Ковалёв ждал этого и знал точно, откуда будут бить, потому что за шесть предыдущих атак немецкая батарея работала с одной и той же позиции — из-за церкви, с закрытой, на километр триста. Он трижды докладывал об этом в полк и трижды получал ответ, что подавить нечем.

Первая серия легла с недолётом, вторая — с перелётом.

— Вилка! Первое, третье — смена позиции! Второе — прикрывает!

Расчёты вцепились в станины. Снег был по колено, орудия шли тяжело, и в эти секунды Ковалёв, стоя за щитом второго орудия и глядя на дорогу, впервые за войну поймал себя на том, что не считает, а просто ждёт.

Мина легла у первого орудия.

Он увидел это боковым зрением и по тому, как встал снег, понял всё сразу — как понимал каждый раз с июля.

Лапин лежал в трёх шагах от станины, лицом вниз, и когда его перевернули, стало ясно, что помочь нельзя.

Он был жив ещё минуты полторы.

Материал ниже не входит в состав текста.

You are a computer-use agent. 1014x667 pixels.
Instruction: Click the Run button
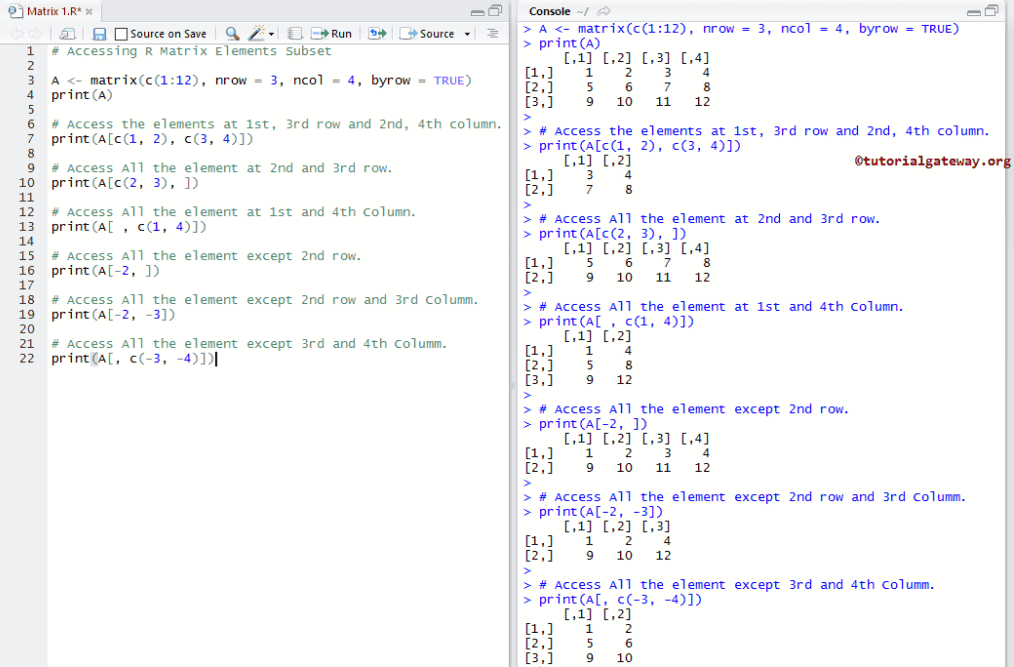[330, 33]
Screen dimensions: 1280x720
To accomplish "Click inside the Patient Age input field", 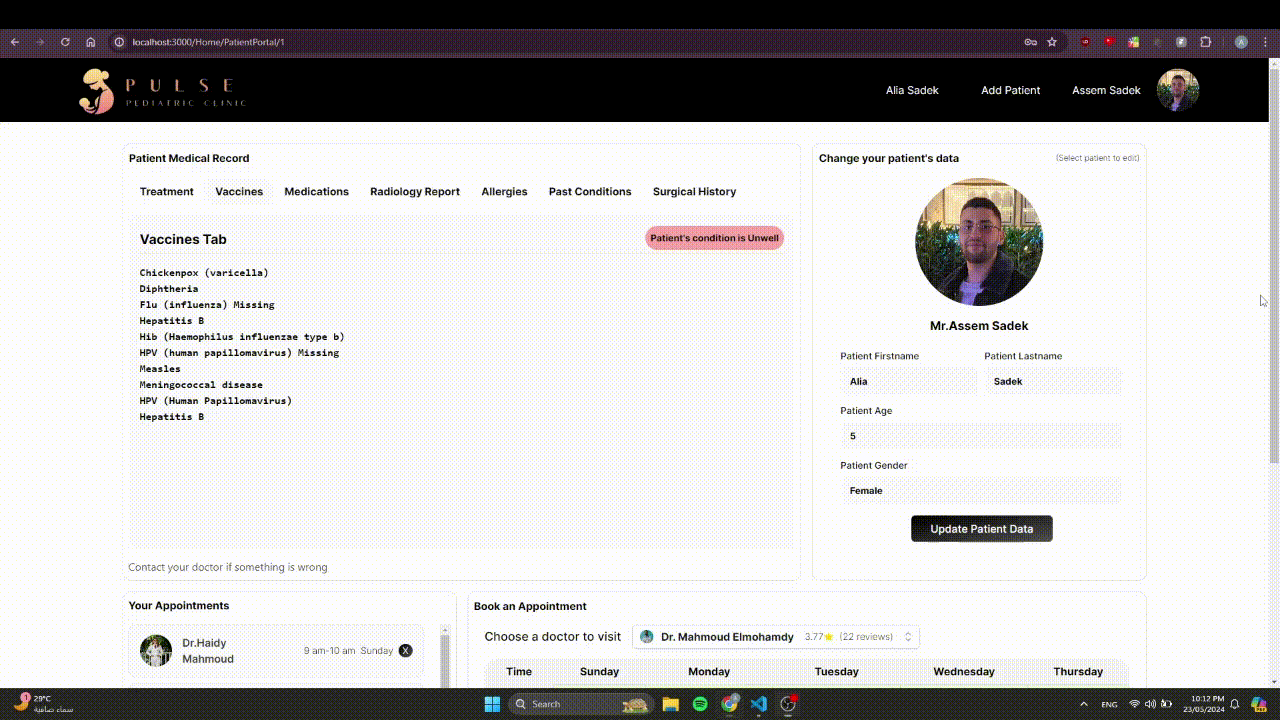I will [x=981, y=436].
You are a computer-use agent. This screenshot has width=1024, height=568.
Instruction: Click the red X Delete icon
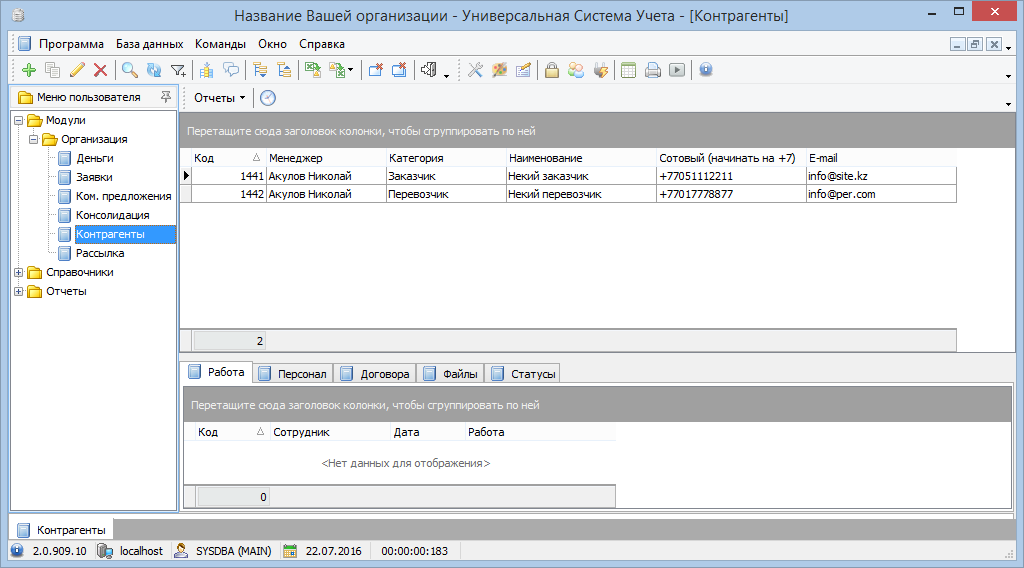coord(100,70)
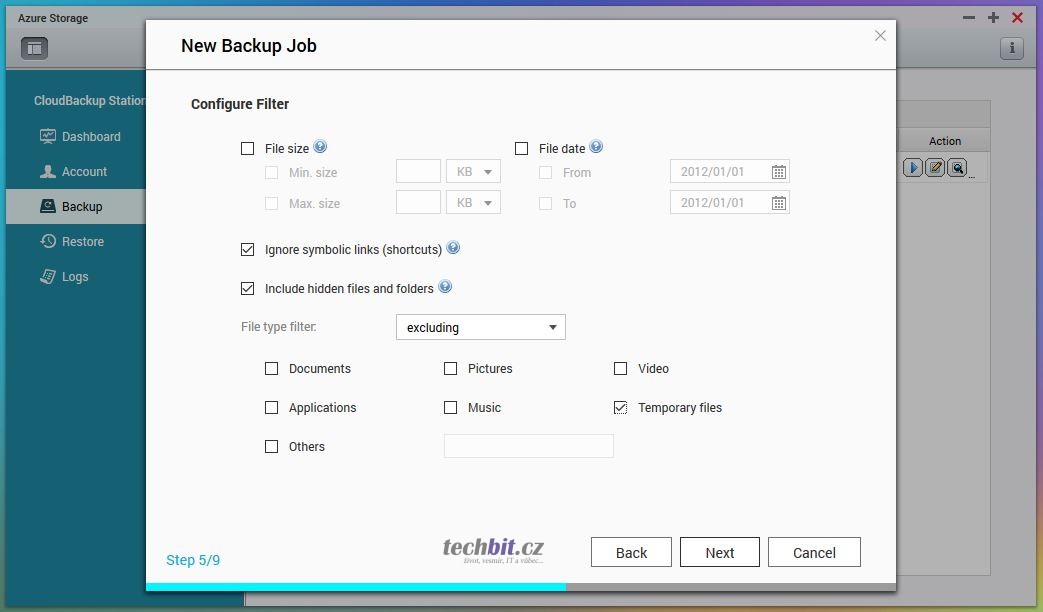
Task: Open the Min. size unit dropdown
Action: [474, 172]
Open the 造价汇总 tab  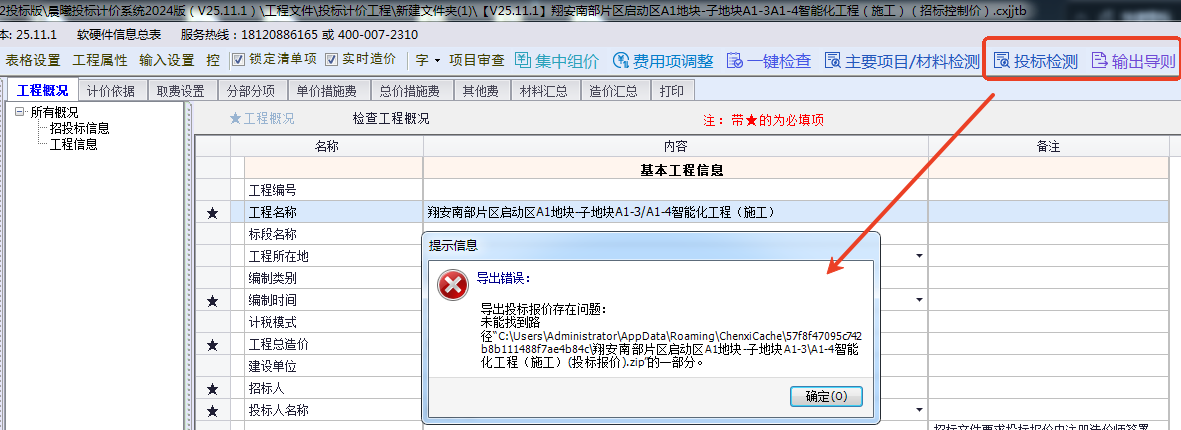pos(613,91)
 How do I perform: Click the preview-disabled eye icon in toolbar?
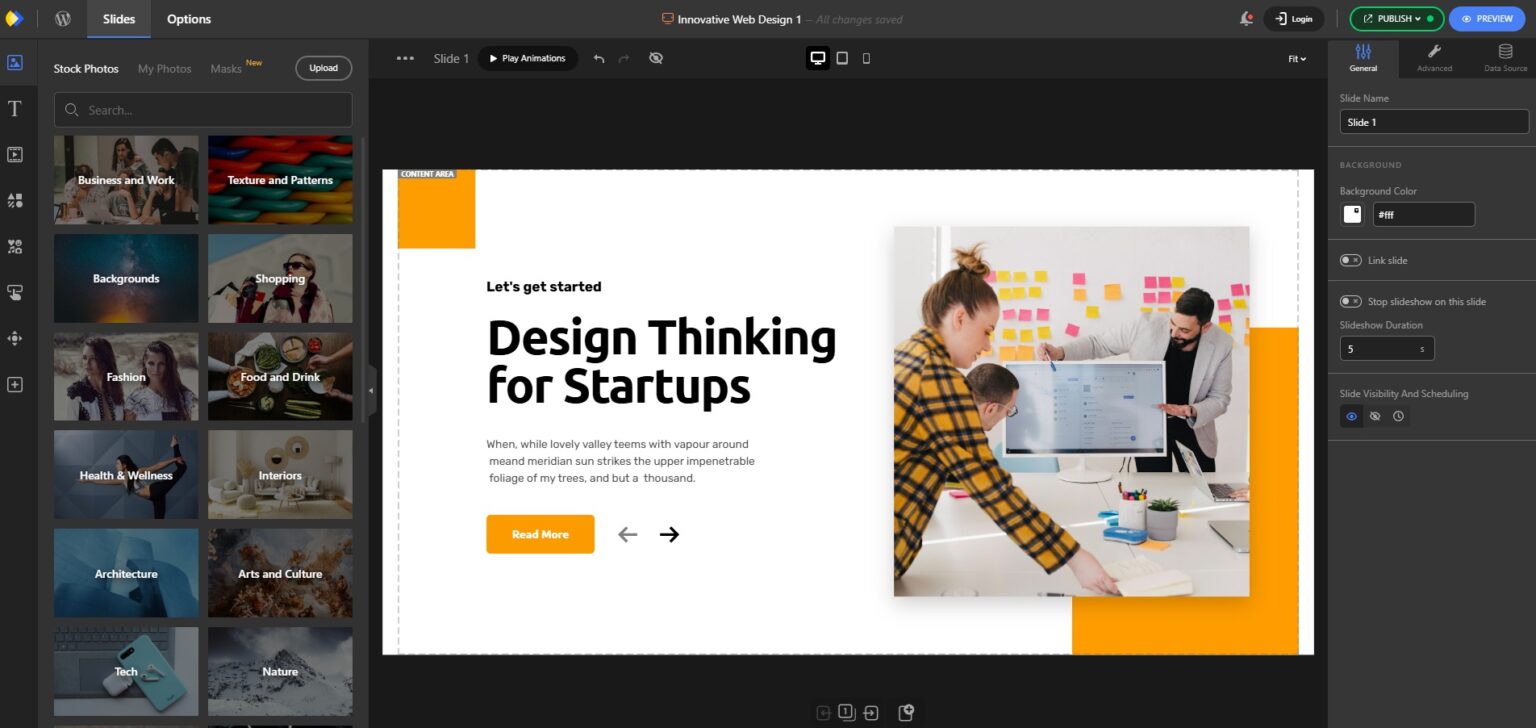coord(656,58)
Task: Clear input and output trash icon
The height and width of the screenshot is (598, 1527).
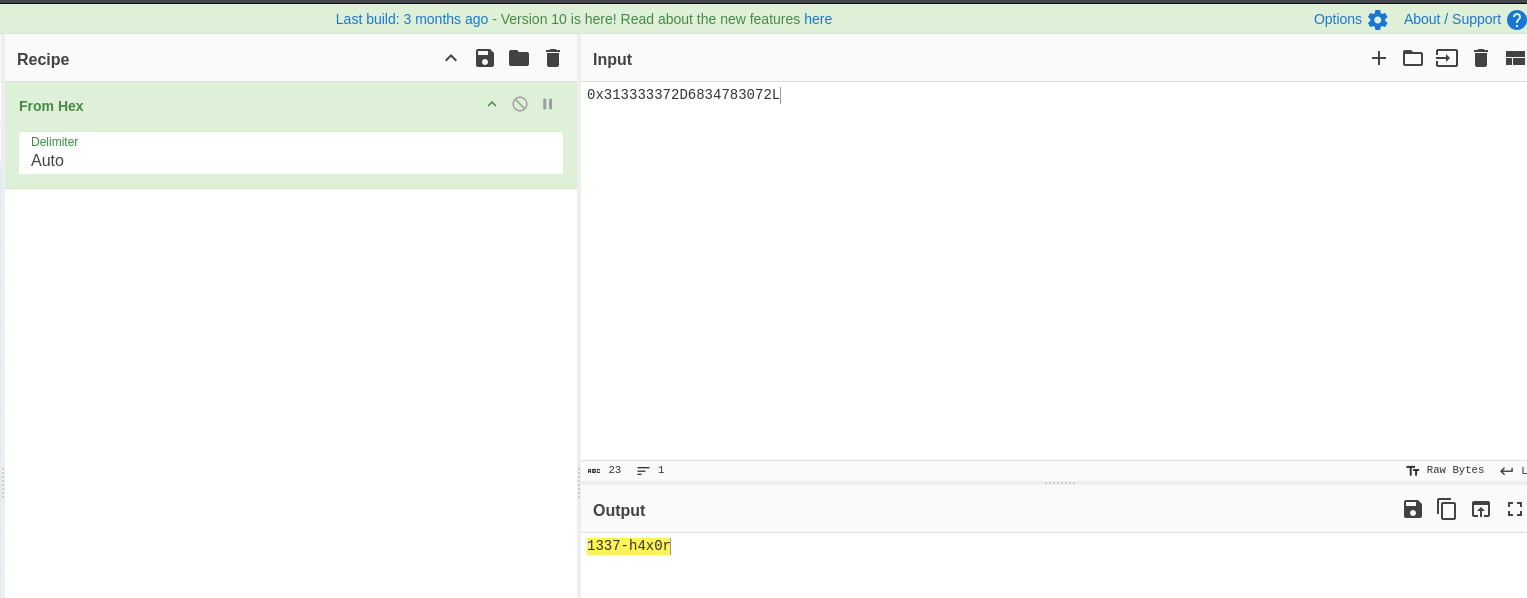Action: point(1481,58)
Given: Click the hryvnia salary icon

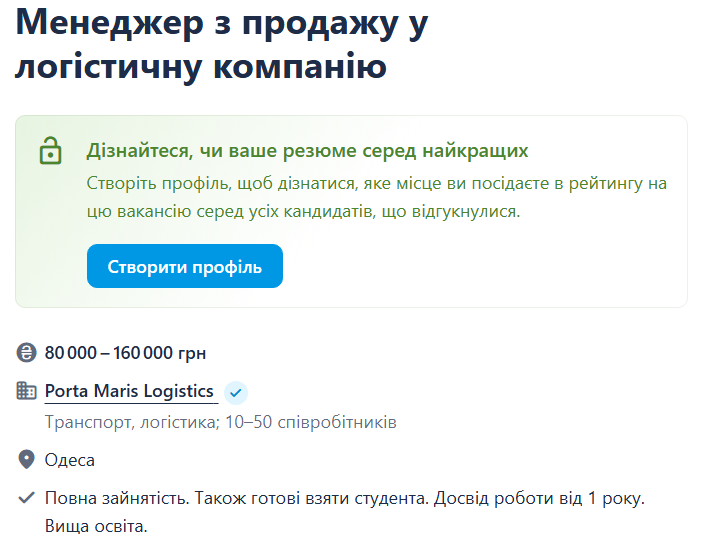Looking at the screenshot, I should coord(27,353).
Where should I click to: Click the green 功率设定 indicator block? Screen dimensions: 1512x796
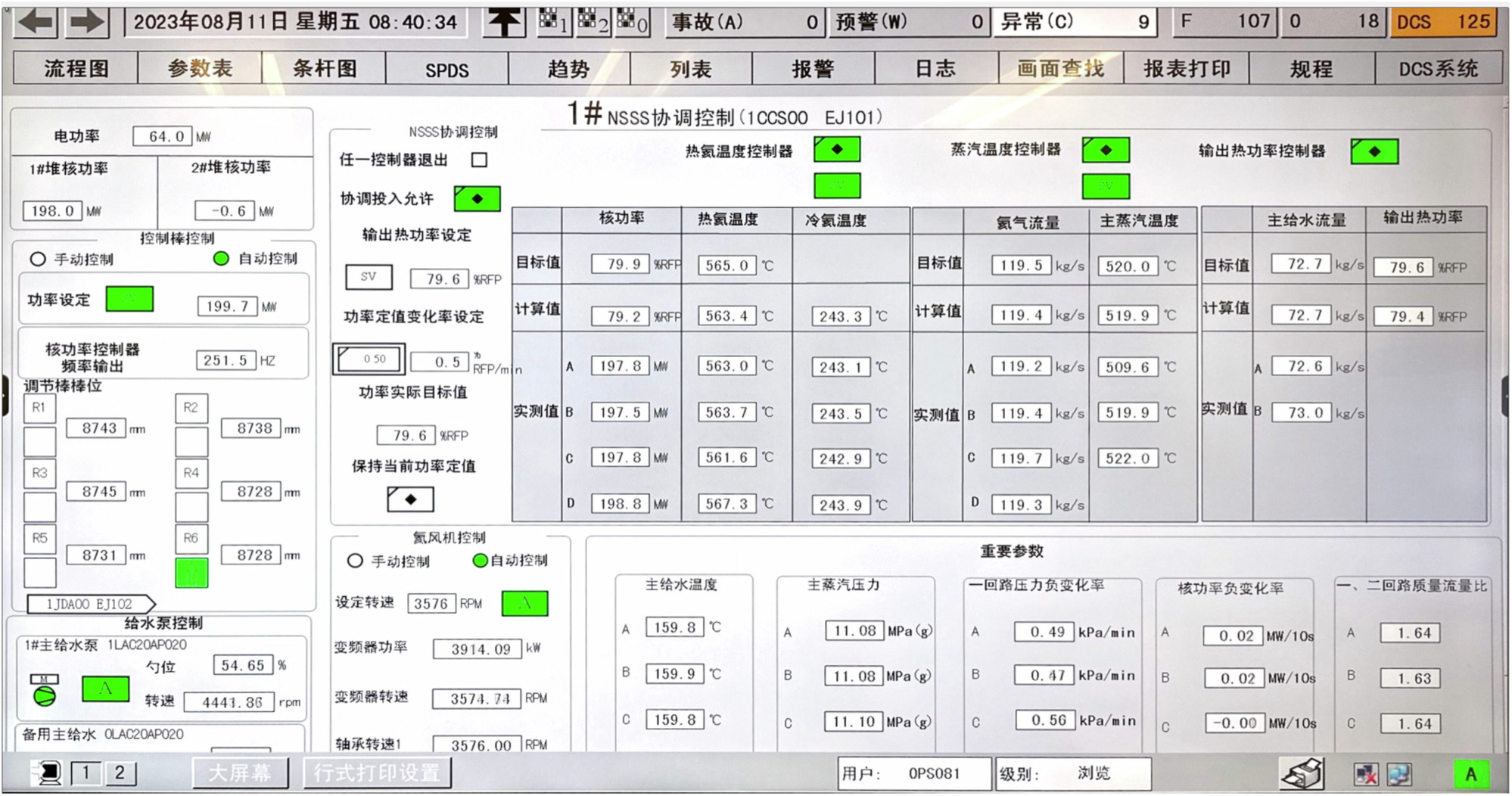[x=129, y=300]
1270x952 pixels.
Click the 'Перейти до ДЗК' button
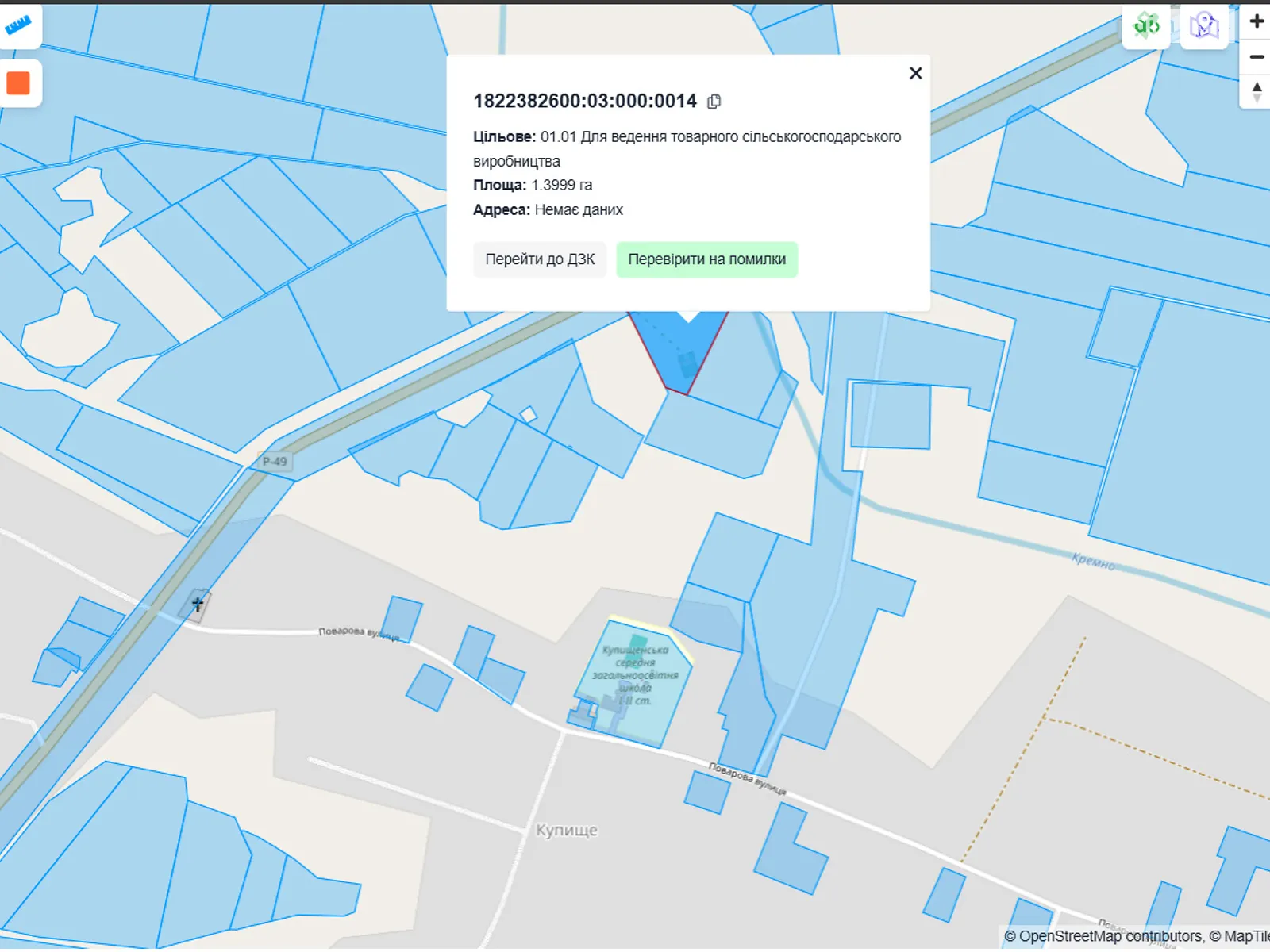click(540, 259)
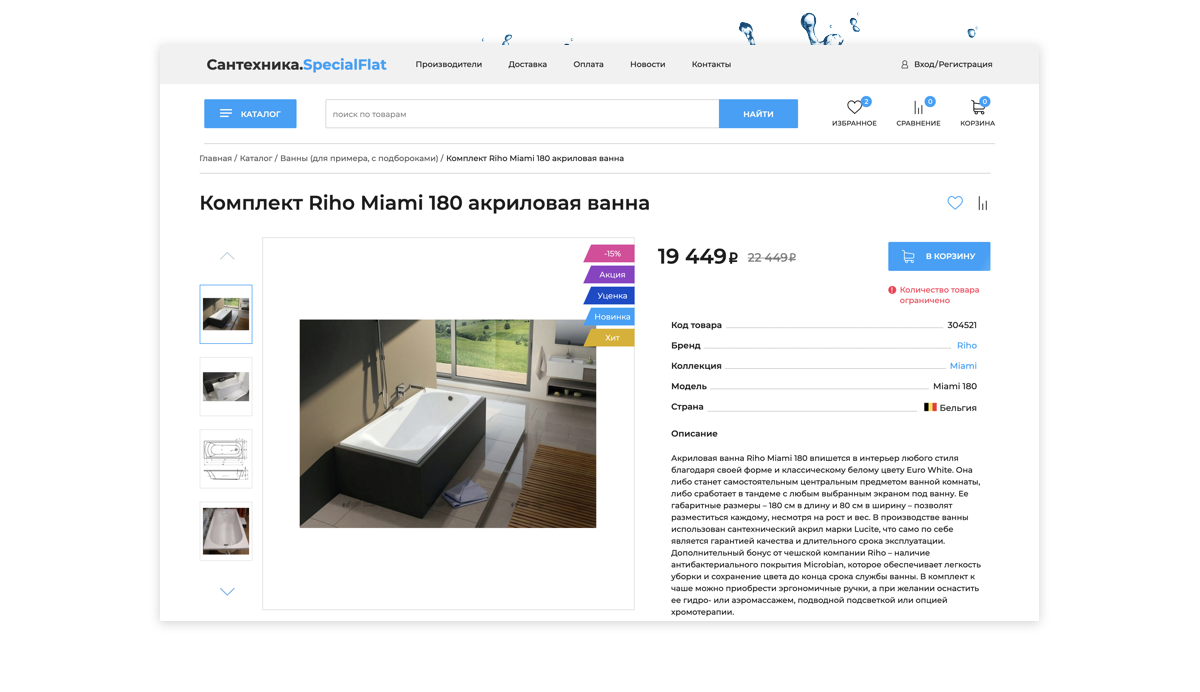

Он смотрел мимо Ковалёва, куда-то вверх, и, кажется, не понимал, что произошло, и один раз, отчётливо, сказал:

— Товарищ старший лейтенант, я довернул.

— Довернул, — сказал Ковалёв. — Правильно довернул.

Больше он ничего не сказал.

Черново взяли через два дня — ночью, двумя ротами, в обход с северо-запада, по лощине.

Ковалёв узнал об этом от связного и не почувствовал ничего, кроме тяжёлой, глухой усталости. Он сходил, посмотрел на деревню. В ней было двенадцать целых изб и восемьдесят три немецких трупа. Наших положили за восемь атак, по подсчётам полкового писаря, около девятисот.

Вечером он сел писать письмо.

Он делал это в первый раз. До сих пор письма семьям писал Дорош, а Ковалёв диктовал, сидя рядом у костра, и это оказалось, как выяснилось теперь, совсем другим делом.

Он взял чистый лист, вывел «Здравствуйте» — и остановился.

Он не знал имени. Он знал, что у Лапина есть мать, и что она живёт в Иванове, и что Лапин ей писал, и что адрес есть у Сычёва в тетради. Имени он не знал.

Он не знал, как её называть.

Он не знал, что вообще пишут в таких письмах, кроме того, что «пал смертью храбрых», а эти слова он написать не мог — не потому, что они были неправдой, а потому, что они были не про Лапина.

Ковалёв просидел над листом полтора часа.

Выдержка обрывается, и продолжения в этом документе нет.